_Activity_:
An exact copy of the entries below is the expected answer.

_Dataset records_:
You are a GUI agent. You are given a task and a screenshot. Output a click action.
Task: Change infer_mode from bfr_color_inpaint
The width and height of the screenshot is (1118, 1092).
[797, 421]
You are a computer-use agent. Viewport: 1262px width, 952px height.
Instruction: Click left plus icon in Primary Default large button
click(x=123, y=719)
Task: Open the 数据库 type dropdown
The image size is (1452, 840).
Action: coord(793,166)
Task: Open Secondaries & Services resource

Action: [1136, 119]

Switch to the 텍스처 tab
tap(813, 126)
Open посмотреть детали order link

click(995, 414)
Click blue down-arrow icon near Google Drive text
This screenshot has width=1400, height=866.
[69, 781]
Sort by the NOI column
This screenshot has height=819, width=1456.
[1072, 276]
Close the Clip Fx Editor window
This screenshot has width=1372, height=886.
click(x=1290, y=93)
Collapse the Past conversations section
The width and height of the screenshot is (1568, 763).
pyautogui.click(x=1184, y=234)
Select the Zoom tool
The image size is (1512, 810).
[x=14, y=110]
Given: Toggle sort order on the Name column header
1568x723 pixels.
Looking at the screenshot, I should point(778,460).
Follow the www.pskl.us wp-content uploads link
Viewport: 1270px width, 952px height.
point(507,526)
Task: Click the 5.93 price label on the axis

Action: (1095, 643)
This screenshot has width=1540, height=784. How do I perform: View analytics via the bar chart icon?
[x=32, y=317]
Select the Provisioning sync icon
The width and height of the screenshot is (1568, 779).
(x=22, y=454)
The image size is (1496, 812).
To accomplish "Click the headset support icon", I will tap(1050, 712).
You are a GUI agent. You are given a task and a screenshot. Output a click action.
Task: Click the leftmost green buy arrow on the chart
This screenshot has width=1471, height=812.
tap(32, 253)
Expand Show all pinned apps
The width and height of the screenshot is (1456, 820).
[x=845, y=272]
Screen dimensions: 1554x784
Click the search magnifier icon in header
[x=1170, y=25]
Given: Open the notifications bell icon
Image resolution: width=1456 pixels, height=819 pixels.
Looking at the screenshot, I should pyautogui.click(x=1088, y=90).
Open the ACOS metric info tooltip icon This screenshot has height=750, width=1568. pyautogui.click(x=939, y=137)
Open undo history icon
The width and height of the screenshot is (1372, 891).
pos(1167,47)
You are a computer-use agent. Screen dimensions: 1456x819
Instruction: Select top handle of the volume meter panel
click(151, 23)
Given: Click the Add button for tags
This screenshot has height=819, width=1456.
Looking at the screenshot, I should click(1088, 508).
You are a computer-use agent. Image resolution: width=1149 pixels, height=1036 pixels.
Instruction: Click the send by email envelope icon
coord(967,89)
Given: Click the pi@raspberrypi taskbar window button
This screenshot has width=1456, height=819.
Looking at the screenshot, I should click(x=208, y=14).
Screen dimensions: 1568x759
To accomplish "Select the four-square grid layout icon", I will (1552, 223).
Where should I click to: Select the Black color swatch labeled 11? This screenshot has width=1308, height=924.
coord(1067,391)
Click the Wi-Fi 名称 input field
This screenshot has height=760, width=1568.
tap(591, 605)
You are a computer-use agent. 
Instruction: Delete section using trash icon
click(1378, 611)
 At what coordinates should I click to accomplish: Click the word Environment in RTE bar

_Task solution_:
You are a GUI agent. You are given a task and a screenshot. Output a click action.
Task: Change infer_mode from bfr_color_inpaint
The width and height of the screenshot is (1118, 1092).
[797, 421]
You are a computer-use agent. Viewport: 1262px width, 952px height.
Instruction: Click left plus icon in Primary Default large button
click(x=123, y=719)
Task: Open the 数据库 type dropdown
The image size is (1452, 840).
Action: coord(793,166)
Task: Open Secondaries & Services resource

Action: [1136, 119]

Switch to the 텍스처 tab
tap(813, 126)
Open посмотреть детали order link

click(995, 414)
Click blue down-arrow icon near Google Drive text
This screenshot has width=1400, height=866.
[69, 781]
Sort by the NOI column
This screenshot has height=819, width=1456.
[1072, 276]
Close the Clip Fx Editor window
This screenshot has width=1372, height=886.
click(x=1290, y=93)
Collapse the Past conversations section
The width and height of the screenshot is (1568, 763).
pyautogui.click(x=1184, y=234)
Select the Zoom tool
The image size is (1512, 810).
[x=14, y=110]
Given: Toggle sort order on the Name column header
1568x723 pixels.
Looking at the screenshot, I should point(778,460).
Follow the www.pskl.us wp-content uploads link
Viewport: 1270px width, 952px height.
point(507,526)
Task: Click the 5.93 price label on the axis

Action: (1095, 643)
This screenshot has width=1540, height=784. How do I perform: View analytics via the bar chart icon?
[x=32, y=317]
Select the Provisioning sync icon
The width and height of the screenshot is (1568, 779).
(x=22, y=454)
The image size is (1496, 812).
To accomplish "Click the headset support icon", I will tap(1050, 712).
You are a GUI agent. You are given a task and a screenshot. Output a click action.
Task: Click the leftmost green buy arrow on the chart
This screenshot has width=1471, height=812.
tap(32, 253)
Expand Show all pinned apps
The width and height of the screenshot is (1456, 820).
[x=845, y=272]
Screen dimensions: 1554x784
Click the search magnifier icon in header
[x=1170, y=25]
Given: Open the notifications bell icon
Image resolution: width=1456 pixels, height=819 pixels.
Looking at the screenshot, I should pyautogui.click(x=1088, y=90).
Open the ACOS metric info tooltip icon This screenshot has height=750, width=1568. pyautogui.click(x=939, y=137)
Open undo history icon
The width and height of the screenshot is (1372, 891).
pos(1167,47)
You are a computer-use agent. Screen dimensions: 1456x819
Instruction: Select top handle of the volume meter panel
click(151, 23)
Given: Click the Add button for tags
This screenshot has height=819, width=1456.
Looking at the screenshot, I should click(1088, 508).
You are a computer-use agent. Image resolution: width=1149 pixels, height=1036 pixels.
Instruction: Click the send by email envelope icon
coord(967,89)
Given: Click the pi@raspberrypi taskbar window button
This screenshot has width=1456, height=819.
Looking at the screenshot, I should click(x=208, y=14).
Screen dimensions: 1568x759
To accomplish "Select the four-square grid layout icon", I will (1552, 223).
Where should I click to: Select the Black color swatch labeled 11? This screenshot has width=1308, height=924.
coord(1067,391)
Click the Wi-Fi 名称 input field
This screenshot has height=760, width=1568.
tap(591, 605)
You are a computer-use agent. 
Instruction: Delete section using trash icon
click(1378, 611)
 At what coordinates should I click to accomplish: Click the word Environment in RTE bar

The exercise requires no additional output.